### PROBLEM TO WORK ON
The answer should consist of each line from the data below that includes "Collapse".

[Stored data entries]
------------------------------------
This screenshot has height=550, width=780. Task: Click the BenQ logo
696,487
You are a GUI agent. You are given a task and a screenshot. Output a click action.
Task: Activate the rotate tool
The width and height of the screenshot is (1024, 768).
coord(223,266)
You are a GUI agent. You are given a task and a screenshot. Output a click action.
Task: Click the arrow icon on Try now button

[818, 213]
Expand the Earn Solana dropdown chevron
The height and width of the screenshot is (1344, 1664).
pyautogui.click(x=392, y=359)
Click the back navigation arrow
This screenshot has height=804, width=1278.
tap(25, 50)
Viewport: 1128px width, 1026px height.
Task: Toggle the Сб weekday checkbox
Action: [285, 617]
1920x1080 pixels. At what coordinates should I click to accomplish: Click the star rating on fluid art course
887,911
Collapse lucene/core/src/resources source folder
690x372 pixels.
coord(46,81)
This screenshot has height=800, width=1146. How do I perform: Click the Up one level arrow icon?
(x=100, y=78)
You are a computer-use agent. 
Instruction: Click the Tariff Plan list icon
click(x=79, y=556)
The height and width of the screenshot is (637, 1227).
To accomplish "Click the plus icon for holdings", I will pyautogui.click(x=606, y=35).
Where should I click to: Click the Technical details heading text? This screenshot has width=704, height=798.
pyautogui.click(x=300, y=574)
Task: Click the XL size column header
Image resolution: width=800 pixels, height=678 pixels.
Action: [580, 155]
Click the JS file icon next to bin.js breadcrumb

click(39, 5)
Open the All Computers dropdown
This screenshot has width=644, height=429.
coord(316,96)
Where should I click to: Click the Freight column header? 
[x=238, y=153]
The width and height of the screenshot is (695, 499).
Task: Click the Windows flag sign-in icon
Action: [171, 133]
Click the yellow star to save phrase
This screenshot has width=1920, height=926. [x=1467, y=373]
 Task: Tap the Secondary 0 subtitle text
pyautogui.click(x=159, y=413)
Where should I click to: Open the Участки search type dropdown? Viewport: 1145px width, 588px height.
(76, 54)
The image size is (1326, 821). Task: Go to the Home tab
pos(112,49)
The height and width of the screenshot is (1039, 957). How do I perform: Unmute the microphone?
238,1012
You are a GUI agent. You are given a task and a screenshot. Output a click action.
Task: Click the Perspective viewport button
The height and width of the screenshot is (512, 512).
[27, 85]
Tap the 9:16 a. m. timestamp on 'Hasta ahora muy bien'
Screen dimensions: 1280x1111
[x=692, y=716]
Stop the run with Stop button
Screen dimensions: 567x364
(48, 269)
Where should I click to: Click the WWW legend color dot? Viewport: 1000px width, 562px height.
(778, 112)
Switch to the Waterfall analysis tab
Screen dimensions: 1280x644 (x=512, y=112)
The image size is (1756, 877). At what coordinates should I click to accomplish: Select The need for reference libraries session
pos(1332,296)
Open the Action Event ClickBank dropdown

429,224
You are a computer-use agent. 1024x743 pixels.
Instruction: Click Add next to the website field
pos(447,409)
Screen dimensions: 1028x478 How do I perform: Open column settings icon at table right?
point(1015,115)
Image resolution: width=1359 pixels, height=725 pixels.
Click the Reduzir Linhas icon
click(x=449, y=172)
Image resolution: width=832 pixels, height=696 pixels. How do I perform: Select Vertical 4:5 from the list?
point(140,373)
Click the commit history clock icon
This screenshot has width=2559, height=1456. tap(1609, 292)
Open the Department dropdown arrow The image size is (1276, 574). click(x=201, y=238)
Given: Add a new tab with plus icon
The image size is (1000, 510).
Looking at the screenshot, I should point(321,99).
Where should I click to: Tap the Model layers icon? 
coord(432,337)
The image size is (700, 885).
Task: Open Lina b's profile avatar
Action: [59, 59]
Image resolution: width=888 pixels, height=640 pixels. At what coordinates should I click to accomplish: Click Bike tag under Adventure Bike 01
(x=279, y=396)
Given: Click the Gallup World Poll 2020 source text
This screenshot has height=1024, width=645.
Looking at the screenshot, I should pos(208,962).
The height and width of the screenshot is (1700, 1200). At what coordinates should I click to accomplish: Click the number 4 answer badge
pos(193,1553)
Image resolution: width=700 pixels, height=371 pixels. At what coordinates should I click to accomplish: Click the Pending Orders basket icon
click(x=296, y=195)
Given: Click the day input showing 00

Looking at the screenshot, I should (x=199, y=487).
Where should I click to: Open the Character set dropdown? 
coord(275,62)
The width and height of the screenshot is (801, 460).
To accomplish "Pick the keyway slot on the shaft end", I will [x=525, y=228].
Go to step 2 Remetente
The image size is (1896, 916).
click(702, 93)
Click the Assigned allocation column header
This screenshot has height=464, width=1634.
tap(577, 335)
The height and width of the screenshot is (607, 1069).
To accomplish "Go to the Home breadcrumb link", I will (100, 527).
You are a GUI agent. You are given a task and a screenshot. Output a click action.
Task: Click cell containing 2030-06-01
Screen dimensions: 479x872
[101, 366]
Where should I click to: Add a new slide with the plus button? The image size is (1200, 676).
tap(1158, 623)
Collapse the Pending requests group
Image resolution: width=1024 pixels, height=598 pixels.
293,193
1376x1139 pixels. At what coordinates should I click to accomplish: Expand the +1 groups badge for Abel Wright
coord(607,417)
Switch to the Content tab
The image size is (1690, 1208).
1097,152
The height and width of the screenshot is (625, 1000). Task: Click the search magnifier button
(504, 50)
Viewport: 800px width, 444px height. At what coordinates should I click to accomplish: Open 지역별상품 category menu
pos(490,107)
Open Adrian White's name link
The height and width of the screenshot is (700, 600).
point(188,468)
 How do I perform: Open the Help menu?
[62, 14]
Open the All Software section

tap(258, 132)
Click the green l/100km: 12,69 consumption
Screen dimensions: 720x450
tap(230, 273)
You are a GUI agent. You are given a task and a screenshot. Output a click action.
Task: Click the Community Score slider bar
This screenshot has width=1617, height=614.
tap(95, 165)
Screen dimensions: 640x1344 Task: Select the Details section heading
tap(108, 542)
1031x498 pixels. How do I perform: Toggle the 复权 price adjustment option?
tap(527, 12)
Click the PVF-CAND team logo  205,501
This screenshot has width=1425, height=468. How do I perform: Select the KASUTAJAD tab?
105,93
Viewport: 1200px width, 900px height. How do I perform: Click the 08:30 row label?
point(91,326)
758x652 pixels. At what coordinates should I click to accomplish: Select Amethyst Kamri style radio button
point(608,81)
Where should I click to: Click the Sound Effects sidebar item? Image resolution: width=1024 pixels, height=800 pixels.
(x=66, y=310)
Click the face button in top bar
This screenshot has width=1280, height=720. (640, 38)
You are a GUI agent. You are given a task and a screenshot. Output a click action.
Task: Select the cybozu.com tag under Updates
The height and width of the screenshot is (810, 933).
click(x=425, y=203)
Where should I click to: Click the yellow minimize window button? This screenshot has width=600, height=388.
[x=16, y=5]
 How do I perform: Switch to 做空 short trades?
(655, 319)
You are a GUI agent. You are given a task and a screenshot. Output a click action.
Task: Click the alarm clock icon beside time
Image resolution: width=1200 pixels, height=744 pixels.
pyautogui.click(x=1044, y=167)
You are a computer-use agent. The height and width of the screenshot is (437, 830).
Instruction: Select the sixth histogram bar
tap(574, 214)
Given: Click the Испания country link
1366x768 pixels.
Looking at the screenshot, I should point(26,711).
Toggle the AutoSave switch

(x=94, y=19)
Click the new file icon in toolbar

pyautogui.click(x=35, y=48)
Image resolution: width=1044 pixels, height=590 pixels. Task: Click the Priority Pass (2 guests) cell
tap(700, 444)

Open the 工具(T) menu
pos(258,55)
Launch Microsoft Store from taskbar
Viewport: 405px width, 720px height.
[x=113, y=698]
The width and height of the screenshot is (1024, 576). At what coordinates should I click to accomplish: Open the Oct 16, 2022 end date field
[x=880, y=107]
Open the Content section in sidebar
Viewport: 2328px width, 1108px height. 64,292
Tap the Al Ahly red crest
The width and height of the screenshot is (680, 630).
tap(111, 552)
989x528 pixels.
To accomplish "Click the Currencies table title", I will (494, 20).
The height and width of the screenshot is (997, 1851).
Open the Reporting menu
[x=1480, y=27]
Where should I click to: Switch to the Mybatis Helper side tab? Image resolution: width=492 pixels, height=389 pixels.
------------------------------------
### YOUR SOLUTION
Collapse lucene/core/src/resources source folder
Collapse the Pending requests group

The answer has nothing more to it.